§ Task instructions: Return every one of the following rows word for word, with no line changed or left out.

=== Input ===

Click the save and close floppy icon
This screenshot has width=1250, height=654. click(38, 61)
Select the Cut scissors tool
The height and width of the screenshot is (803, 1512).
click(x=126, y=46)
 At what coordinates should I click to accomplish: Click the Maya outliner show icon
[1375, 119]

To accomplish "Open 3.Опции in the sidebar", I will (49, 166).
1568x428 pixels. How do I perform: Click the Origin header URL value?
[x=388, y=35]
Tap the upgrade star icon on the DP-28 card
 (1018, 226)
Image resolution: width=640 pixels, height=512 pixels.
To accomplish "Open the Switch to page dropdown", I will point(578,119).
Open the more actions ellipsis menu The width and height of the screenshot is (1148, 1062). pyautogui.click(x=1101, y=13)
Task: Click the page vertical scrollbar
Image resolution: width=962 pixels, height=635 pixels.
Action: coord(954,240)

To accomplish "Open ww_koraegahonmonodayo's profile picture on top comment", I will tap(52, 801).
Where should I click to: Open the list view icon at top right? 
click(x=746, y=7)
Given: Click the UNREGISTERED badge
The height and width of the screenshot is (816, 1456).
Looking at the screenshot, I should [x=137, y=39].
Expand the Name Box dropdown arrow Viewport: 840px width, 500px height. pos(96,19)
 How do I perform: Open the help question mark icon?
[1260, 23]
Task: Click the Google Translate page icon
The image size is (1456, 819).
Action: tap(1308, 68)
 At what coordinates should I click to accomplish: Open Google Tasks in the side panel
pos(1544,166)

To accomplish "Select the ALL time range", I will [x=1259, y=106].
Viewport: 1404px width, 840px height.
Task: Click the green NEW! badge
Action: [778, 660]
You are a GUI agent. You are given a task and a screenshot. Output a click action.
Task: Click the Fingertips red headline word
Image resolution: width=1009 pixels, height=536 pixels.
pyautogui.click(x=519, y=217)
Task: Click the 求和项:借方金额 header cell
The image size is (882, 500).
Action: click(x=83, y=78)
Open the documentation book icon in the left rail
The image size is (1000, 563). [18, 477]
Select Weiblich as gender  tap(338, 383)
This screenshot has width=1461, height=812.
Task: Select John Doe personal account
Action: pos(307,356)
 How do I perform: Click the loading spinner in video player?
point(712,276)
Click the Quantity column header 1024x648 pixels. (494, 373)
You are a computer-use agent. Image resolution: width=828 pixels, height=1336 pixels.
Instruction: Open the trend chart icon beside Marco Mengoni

===

§ Response to this exercise:
Click the save and close floppy icon
This screenshot has width=1250, height=654. click(38, 61)
Select the Cut scissors tool
The height and width of the screenshot is (803, 1512).
click(x=126, y=46)
 At what coordinates should I click to accomplish: Click the Maya outliner show icon
[1375, 119]

To accomplish "Open 3.Опции in the sidebar", I will (49, 166).
1568x428 pixels. How do I perform: Click the Origin header URL value?
[x=388, y=35]
Tap the upgrade star icon on the DP-28 card
 (1018, 226)
Image resolution: width=640 pixels, height=512 pixels.
To accomplish "Open the Switch to page dropdown", I will point(578,119).
Open the more actions ellipsis menu The width and height of the screenshot is (1148, 1062). pyautogui.click(x=1101, y=13)
Task: Click the page vertical scrollbar
Image resolution: width=962 pixels, height=635 pixels.
Action: coord(954,240)

To accomplish "Open ww_koraegahonmonodayo's profile picture on top comment", I will tap(52, 801).
Where should I click to: Open the list view icon at top right? 
click(x=746, y=7)
Given: Click the UNREGISTERED badge
The height and width of the screenshot is (816, 1456).
Looking at the screenshot, I should [x=137, y=39].
Expand the Name Box dropdown arrow Viewport: 840px width, 500px height. pos(96,19)
 How do I perform: Open the help question mark icon?
[1260, 23]
Task: Click the Google Translate page icon
The image size is (1456, 819).
Action: tap(1308, 68)
 At what coordinates should I click to accomplish: Open Google Tasks in the side panel
pos(1544,166)

To accomplish "Select the ALL time range", I will [x=1259, y=106].
Viewport: 1404px width, 840px height.
Task: Click the green NEW! badge
Action: [778, 660]
You are a GUI agent. You are given a task and a screenshot. Output a click action.
Task: Click the Fingertips red headline word
Image resolution: width=1009 pixels, height=536 pixels.
pyautogui.click(x=519, y=217)
Task: Click the 求和项:借方金额 header cell
The image size is (882, 500).
Action: click(x=83, y=78)
Open the documentation book icon in the left rail
The image size is (1000, 563). [18, 477]
Select Weiblich as gender  tap(338, 383)
This screenshot has width=1461, height=812.
Task: Select John Doe personal account
Action: pos(307,356)
 How do I perform: Click the loading spinner in video player?
point(712,276)
Click the Quantity column header 1024x648 pixels. (494, 373)
You are a computer-use agent. Image resolution: width=828 pixels, height=1336 pixels.
Instruction: Open the trend chart icon beside Marco Mengoni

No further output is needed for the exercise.